Listing from a dataset:
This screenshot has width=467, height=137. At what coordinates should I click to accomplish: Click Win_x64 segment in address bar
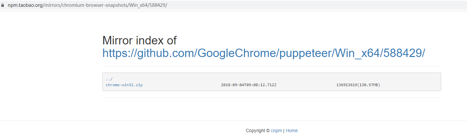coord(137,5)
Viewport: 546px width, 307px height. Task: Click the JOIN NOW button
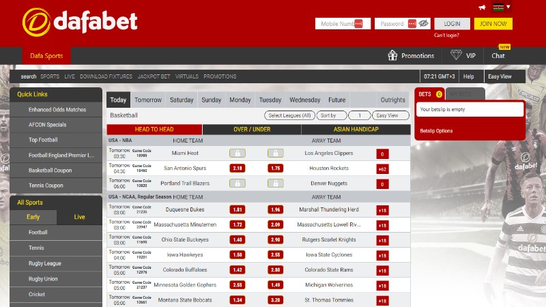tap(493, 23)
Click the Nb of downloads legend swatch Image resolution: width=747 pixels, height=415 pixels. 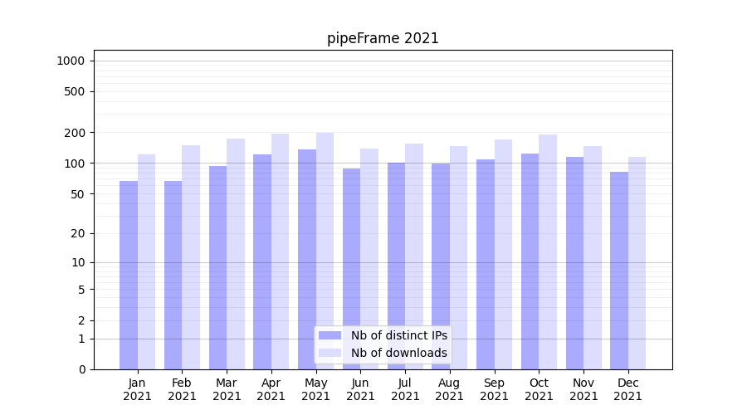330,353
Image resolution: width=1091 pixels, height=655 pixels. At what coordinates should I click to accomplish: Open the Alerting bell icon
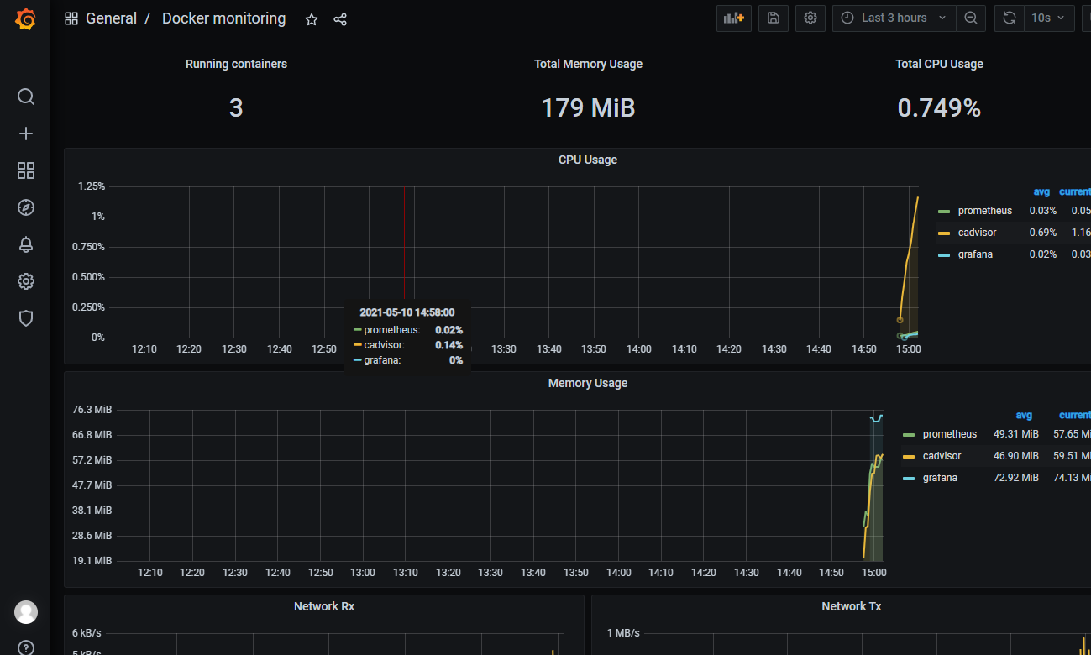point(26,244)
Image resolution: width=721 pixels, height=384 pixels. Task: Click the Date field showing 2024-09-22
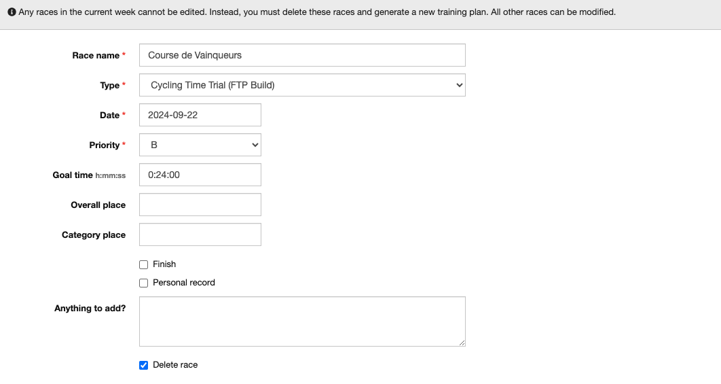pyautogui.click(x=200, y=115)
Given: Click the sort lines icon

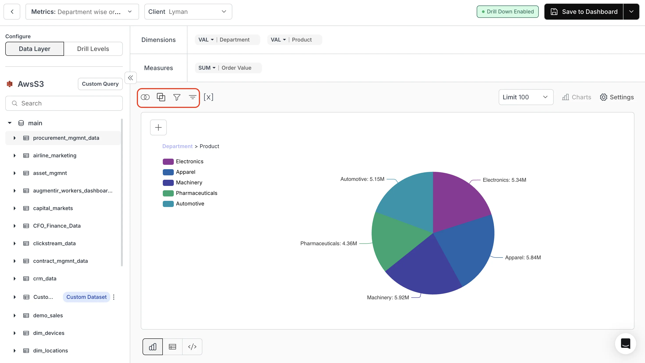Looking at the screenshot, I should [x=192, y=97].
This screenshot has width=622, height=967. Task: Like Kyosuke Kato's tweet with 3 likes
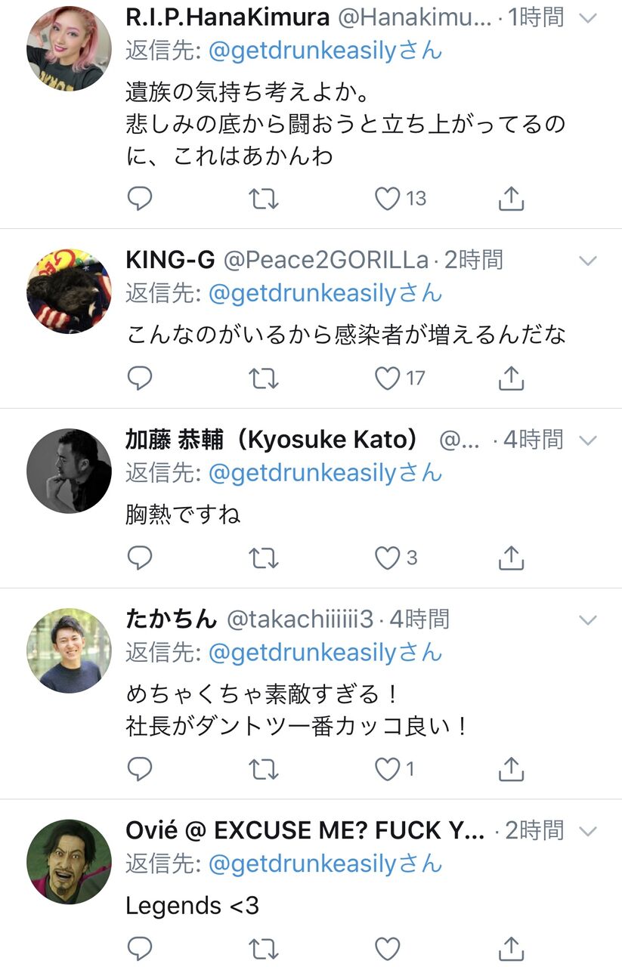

# TASK TO COMPLETE
State how many lines of the listing above contain the string "accomplish", treating uppercase and lowercase as different, and reply with the number alone.

# RESULT
2